Heckel zählt auf, was der Wald in den vergangenen Jahrzehnten über sich ergehen lassen musste: 1990 der erste schwere Sturm, 1999 Orkan Lothar, das Ulmensterben, das Eschentriebsterben, das Dürrejahr 2003, die von dem sich der Wald bis heute nicht erholt habe, die Hitze im vergangenen Jahr. „Mit Temperaturen über 35 Grad kommt die Buche nicht mehr klar“, erklärt Heckel. Er führt die Spaziergänger zu einem gefällten Baum, der unter Sonnenbrand litt. Die Buchen leiden enorm unter Hitzestress, dabei sei sie die hier natürlich vorkommende Hauptbaumart. An den so geschwächten Bäumen hat auch der Borkenkäfer leichtes Spiel.

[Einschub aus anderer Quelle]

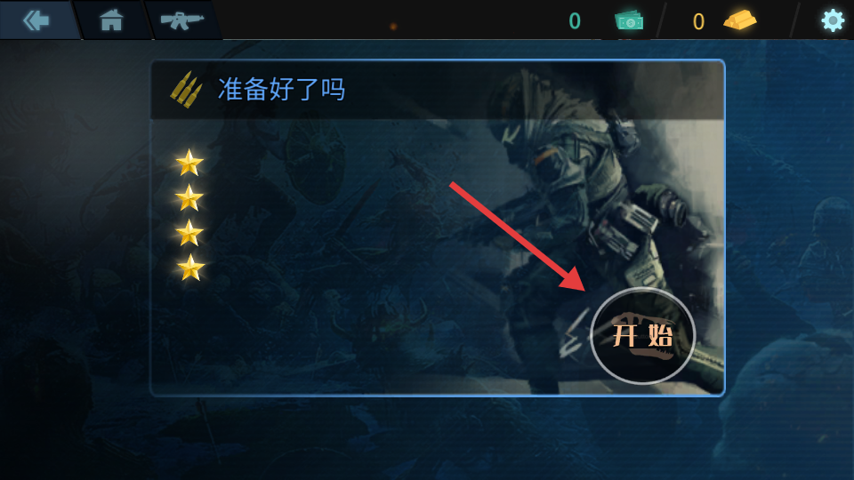Go back with the double-arrow icon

Berthold Reichle, Leiter des Hauses des Waldes in Degerloch, vergleicht das Ökosystem Wald mit einem Spinnennetz: An sich sei es stabil. „Aber wird an zu vielen Enden gezogen, reißt es.“ Eine vitale Fichte, auch so eine von der Trockenheit besonders betroffene Baumart, könne dem Buchdrucker noch widerstehen. Eine durch Hitze geschwächte fällt ihm zum Opfer. „Das Forstamt Stuttgart hat die Fichte bereits aufgegeben“, sagt Heckel. Nur noch sechs Prozent des Waldes bestehe aus Fichten – die hier freilich ursprünglich gar nicht vorkommt. Weshalb der private Waldbesitzer Wolf-Dieter Laiblin, der am Stadtspaziergang teilnimmt, kommentiert: „Die Natur merzt die Fichte wieder aus.“

Gesunder Wald wichtig für Stadtklima

Ob Fichte, Buche oder Eiche, für das Stadtklima ist ein gesunder Wald von entscheidender Bedeutung. Ohne ihn würde der Stadtkessel im Sommer noch heißer werden: „Die Warmluft aus der Innenstadt wird in der Nacht im Wald abgekühlt“ erklärt der Revierförster den Zuhörern. Unter den Bedingungen des Klimawandels brauche es deshalb mehr Baumarten, die mit der Wärme besser zurechtkommen. Ein davon ist die Eiche, die in Stuttgart inzwischen die Hauptart stellt. „Aber der Eiche muss immer geholfen werden“, sagt Heckel. Weil sich die Buche in ihrem angestammten Habitat tendenziell durchsetzt, müsse der Wald durchforstet werden. „Durchforsten wir nicht, entmischt sich der Wald von alleine.“

Das Problem: Auf Druck von Teilen der Öffentlichkeit, die die Bewirtschaftung des Stadtwaldes zunehmend kritisch sieht, hat die Stadt die Durchforstung praktisch eingestellt, erklärt Forstamtsleiter Volker Schirner. Dabei betont auch Robert Hoening von der Bürgerinitiative Zukunft Stuttgarter Wald mit Blick auf die Anpassung des Waldes an den Klimawandel: „Das Beste ist, das Risiko zu streuen.“ Soll heißen: Ein Wald mit vielen verschiedenen Baumarten minimiert das Risiko eines Totalausfalls einer einzelnen Baumart.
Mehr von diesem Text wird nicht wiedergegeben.